On the other hand, electric exoskeletons can provide the wearer with additional strength and functionality. However, because such exoskeletons require power, they are often heavier and bulkier to accommodate the gear and batteries. They also need charging and may have limited battery life.
3. Care robots
Robots have advanced significantly. They have aided human activities for years by allowing exploration in dangerous and inaccessible regions such as outer space and deep within the oceans. A new generation of robots is being developed to care for older adults and young children at home. In the not-too-distant future, elderly individuals living alone may be reminded to take their medication, have novels read to them, and be offered a symbolic shoulder to cry on – all by a robot. As America’s population ages, putting pressure on healthcare services, robots could be a valuable option. Several robots are being created as companions to assist the elderly in living independently for longer.
4. Hospital robots
Hospital robots are already transporting medications, meals, and specimens throughout hospitals today, thanks to a pre-programmed architecture of their environment and built-in sensors. The ability to complete contactless sanitization has become more critical for the health and safety of patients and healthcare employees due to the Covid-19 outbreak. Hospital robots are beginning to take over sanitizing rooms and areas, removing the need for hospital personnel to come into contact with any dangerous germs.
5. Laboratory robots
Laboratory automation, pharmaceutical manufacturing, and drug discovery are all expanding robotics applications. Robots have enormous potential in various domains, from R&D to enhancing throughput by bringing pharmaceuticals to market faster and at a lower cost to customers. In the future, we will see robots performing various tasks in various domains. For example, robotic systems are used in clinical laboratories for test tube sorting in multiple operations such as dispensing, labeling, and capping. Robots handle test tubes, sort them and play an essential role in drug discovery.

▸ Supplied records
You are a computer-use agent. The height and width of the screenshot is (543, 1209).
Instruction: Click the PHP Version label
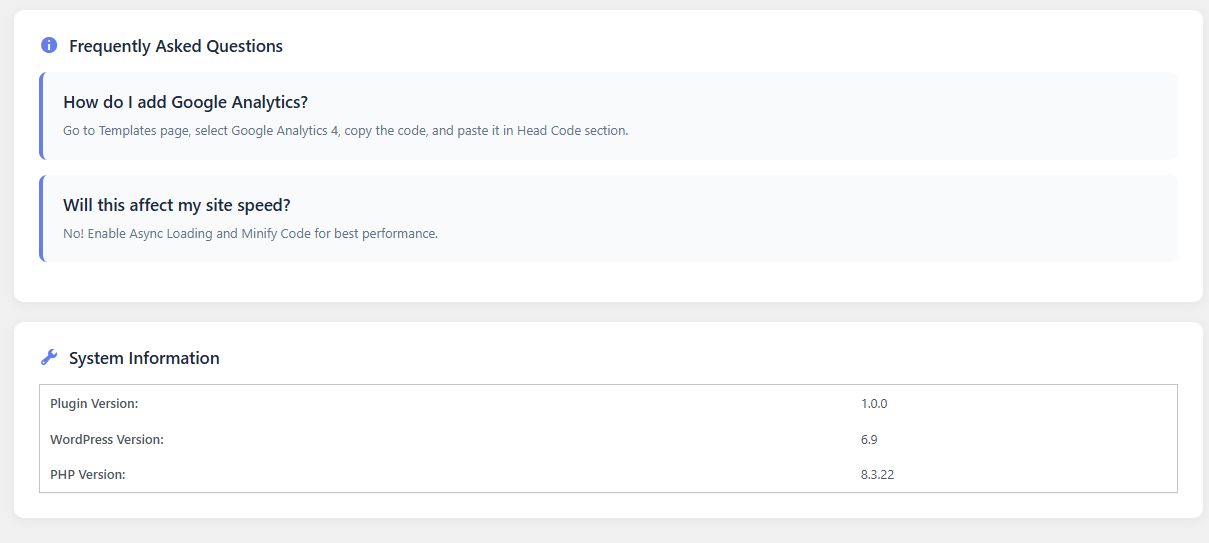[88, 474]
---
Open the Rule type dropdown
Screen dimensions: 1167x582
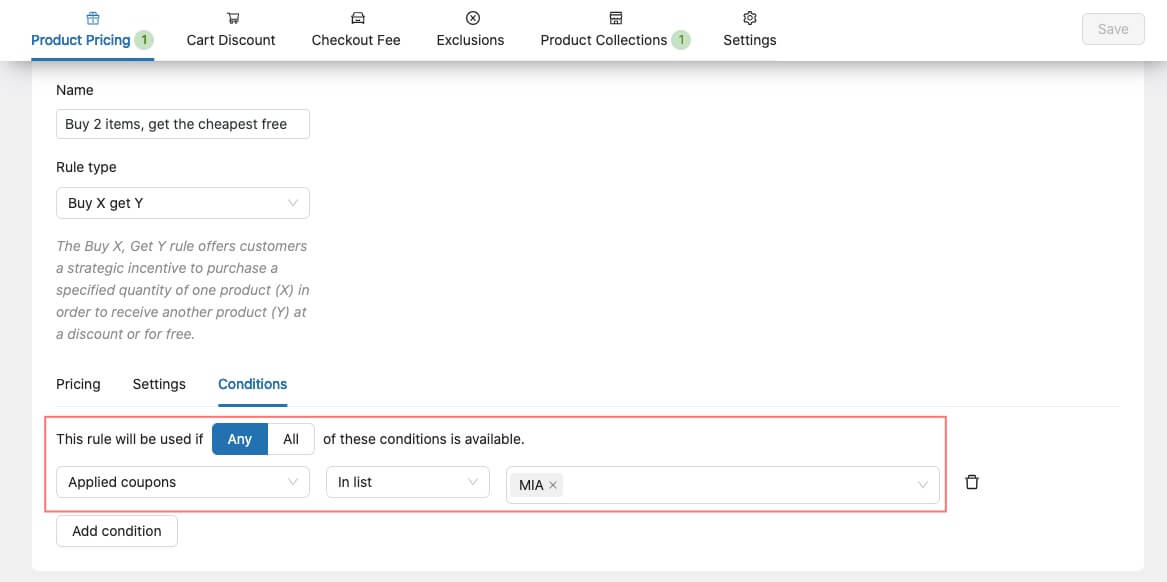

▸ Apply what you read
1 > Decide whether each statement agrees with the excerpt on robots in healthcare. Answer yes or no for each, and quote the deciding words from the excerpt.
(a) Electric exoskeletons have to be charged.
(b) Hospital robots have not yet started sanitizing rooms.
(c) Clinical laboratories use robotic systems to sort test tubes.
2 > Write the next part of the excerpt on robots in healthcare, picking up after its final sentence.
The records come from a separate source.

▸ Expected results
1 >
(a) Yes: "They also need charging and may have limited battery life."
(b) No: "Hospital robots are beginning to take over sanitizing rooms and areas"
(c) Yes: "robotic systems are used in clinical laboratories for test tube sorting"

2 >
Medical robots make healing faster, safer, and smarter for caregivers and patients. Medical robots relieve stress and staffing shortages for nurses and healthcare teams. In addition, robots provide companionship, mobility, and tailored patient care. Robotics is an industry that is constantly evolving. This is only the beginning of medical robots. Future improvements will undoubtedly transform healthcare by enabling intuitive healing based on cutting-edge technology.
Healthcare robots are projected to improve healthcare service delivery’s quality, operational efficiencies, accuracy, and safety via new applications and functionalities. AI advancements will provide a new dimension to robotics. Integrating artificial intelligence and robotics will make the process faster and safer. Aside from that, data analytics and advances in hardware and software systems will broaden the scope of robots in other healthcare disciplines. The investment and collaboration between robotic firms and healthcare providers will further drive the healthcare robotics market.